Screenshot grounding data
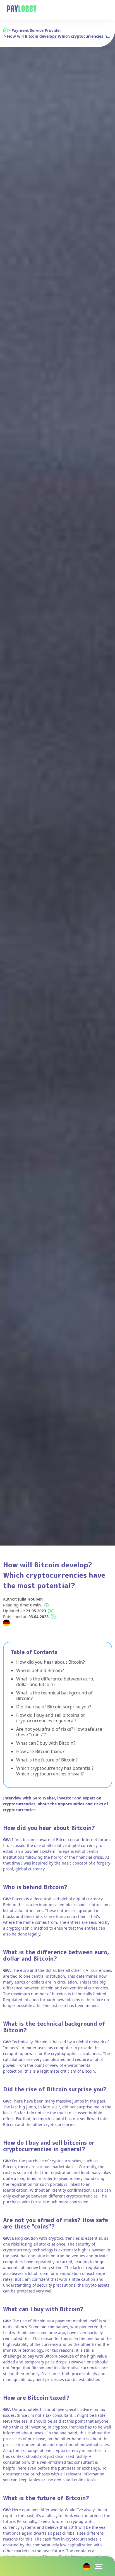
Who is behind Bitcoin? (40, 1670)
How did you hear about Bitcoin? (50, 1662)
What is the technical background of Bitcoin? (54, 1695)
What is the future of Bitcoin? (47, 1760)
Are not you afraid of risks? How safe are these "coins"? (59, 1732)
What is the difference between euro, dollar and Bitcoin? (55, 1681)
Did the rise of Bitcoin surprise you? (53, 1707)
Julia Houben (30, 1599)
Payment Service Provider (36, 30)
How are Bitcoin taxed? (40, 1751)
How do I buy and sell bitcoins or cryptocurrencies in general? (50, 1718)
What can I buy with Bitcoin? (45, 1743)
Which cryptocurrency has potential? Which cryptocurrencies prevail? (55, 1771)
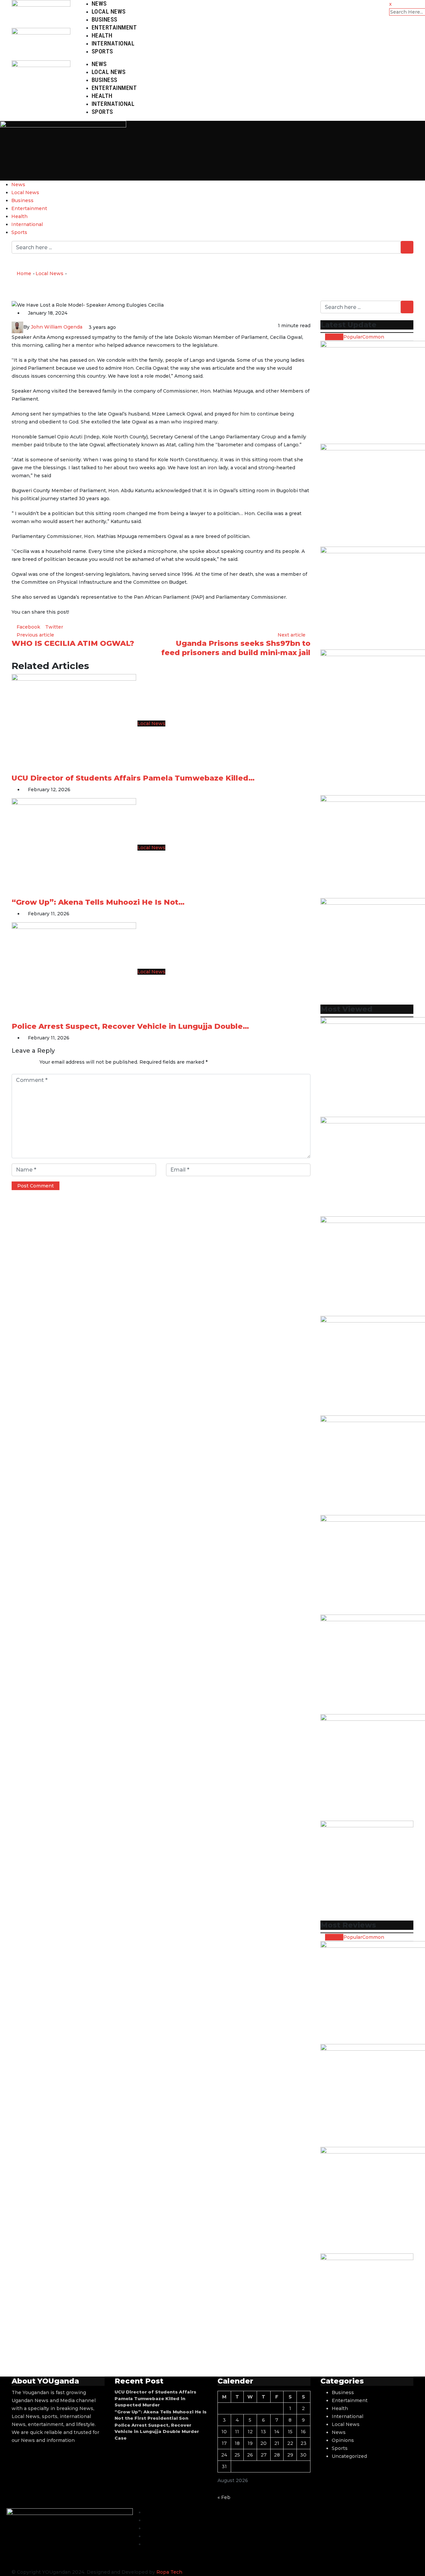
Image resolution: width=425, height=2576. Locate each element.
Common (373, 337)
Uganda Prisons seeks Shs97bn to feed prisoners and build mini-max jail (235, 648)
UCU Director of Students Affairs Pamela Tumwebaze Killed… (133, 778)
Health (102, 35)
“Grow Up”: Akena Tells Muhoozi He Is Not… (98, 902)
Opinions (343, 2440)
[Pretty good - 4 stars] (28, 1062)
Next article (291, 635)
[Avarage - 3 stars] (22, 1062)
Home (23, 273)
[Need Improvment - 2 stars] (17, 1062)
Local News (109, 11)
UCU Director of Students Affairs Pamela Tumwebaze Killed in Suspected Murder (155, 2398)
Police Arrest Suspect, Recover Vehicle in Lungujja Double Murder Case (157, 2431)
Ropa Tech (169, 2572)
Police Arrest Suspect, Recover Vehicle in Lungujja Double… (130, 1026)
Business (105, 19)
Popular (352, 337)
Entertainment (114, 27)
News (99, 3)
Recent (334, 337)
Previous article (35, 635)
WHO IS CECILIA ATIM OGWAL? (73, 643)
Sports (102, 51)
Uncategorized (349, 2456)
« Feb (223, 2497)
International (113, 43)
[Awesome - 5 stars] (33, 1062)
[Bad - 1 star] (12, 1062)
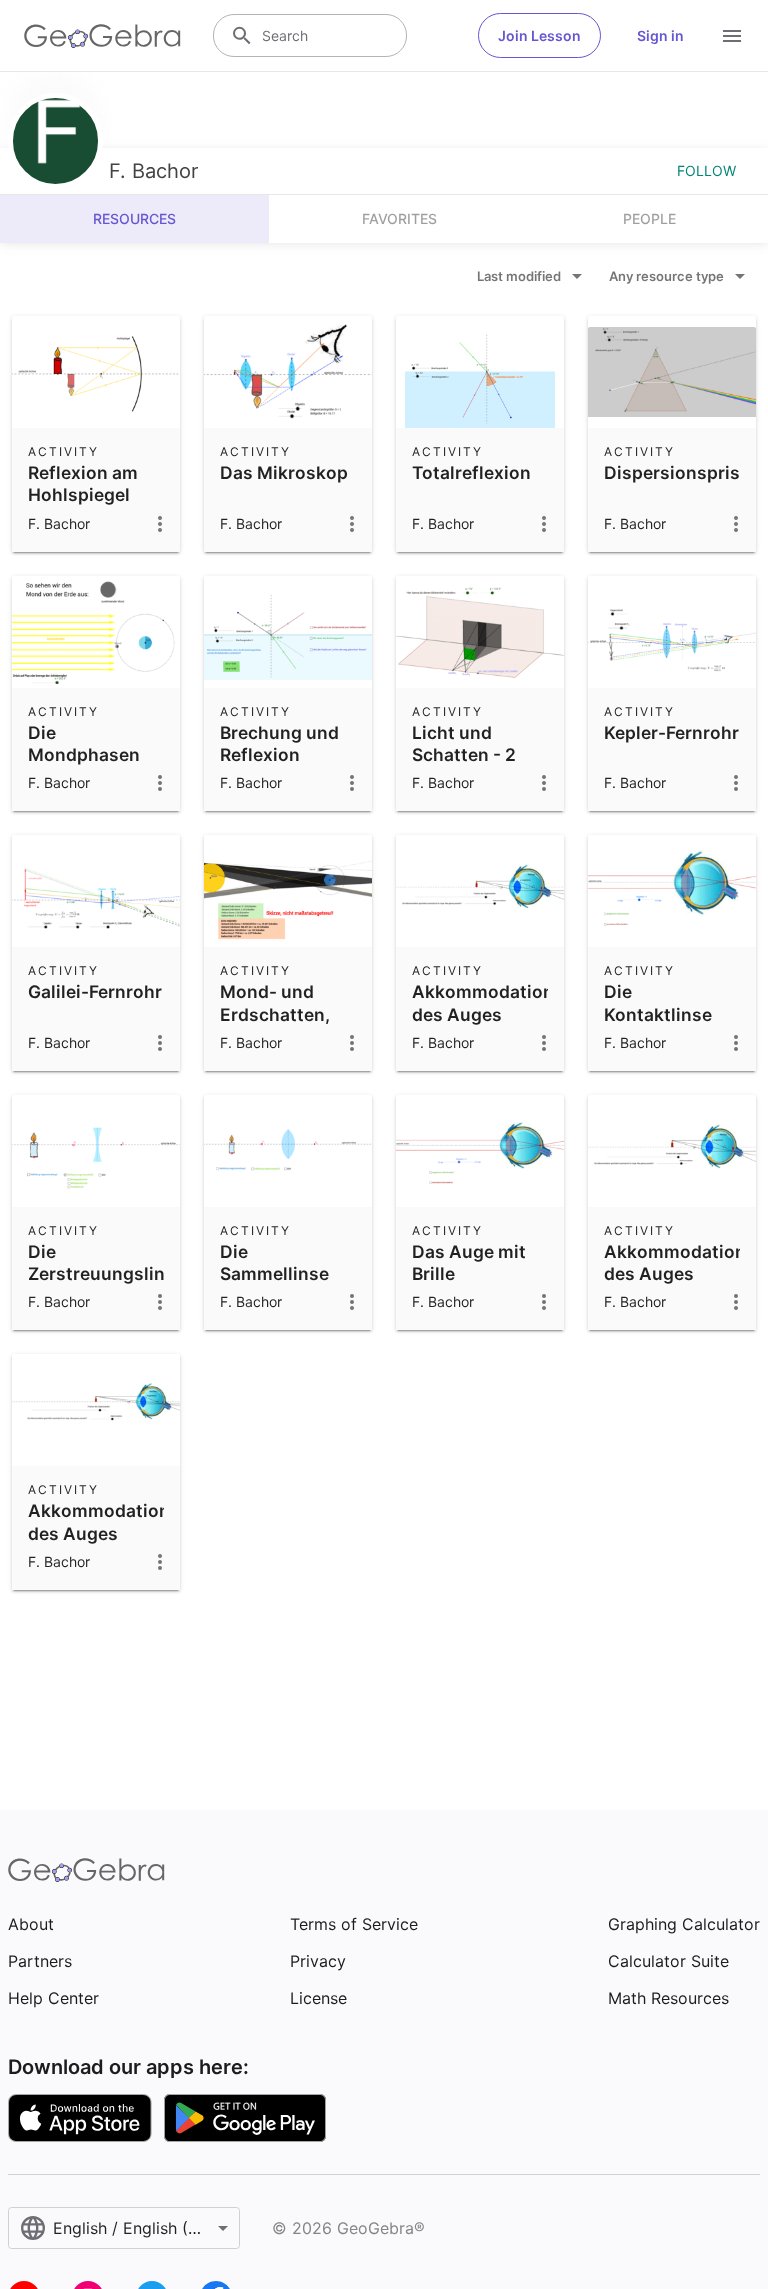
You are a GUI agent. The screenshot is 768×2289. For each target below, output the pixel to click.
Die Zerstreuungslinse (106, 1262)
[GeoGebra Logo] (102, 36)
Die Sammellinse (274, 1262)
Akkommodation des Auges (483, 1002)
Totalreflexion (471, 472)
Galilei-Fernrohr (95, 991)
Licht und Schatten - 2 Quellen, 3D (464, 755)
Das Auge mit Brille (469, 1262)
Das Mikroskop (284, 472)
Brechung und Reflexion (279, 743)
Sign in (660, 35)
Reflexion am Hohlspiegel (83, 483)
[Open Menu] (732, 36)
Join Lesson (539, 35)
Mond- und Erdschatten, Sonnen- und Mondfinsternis (286, 1025)
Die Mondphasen (84, 743)
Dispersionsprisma (685, 472)
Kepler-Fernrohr (671, 732)
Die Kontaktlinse (658, 1002)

__What is needed__: Pictures are to be left out; otherwise, retype exactly the lines from the first line of the data through the line containing "Did the rise".

__Response to this task__:
Who is behind Bitcoin? (40, 1670)
How did you hear about Bitcoin? (50, 1662)
What is the technical background of Bitcoin? (54, 1695)
What is the future of Bitcoin? (47, 1760)
Are not you afraid of risks? How safe are these "coins"? (59, 1732)
What is the difference between euro, dollar and Bitcoin? (55, 1681)
Did the rise of Bitcoin surprise you? (53, 1707)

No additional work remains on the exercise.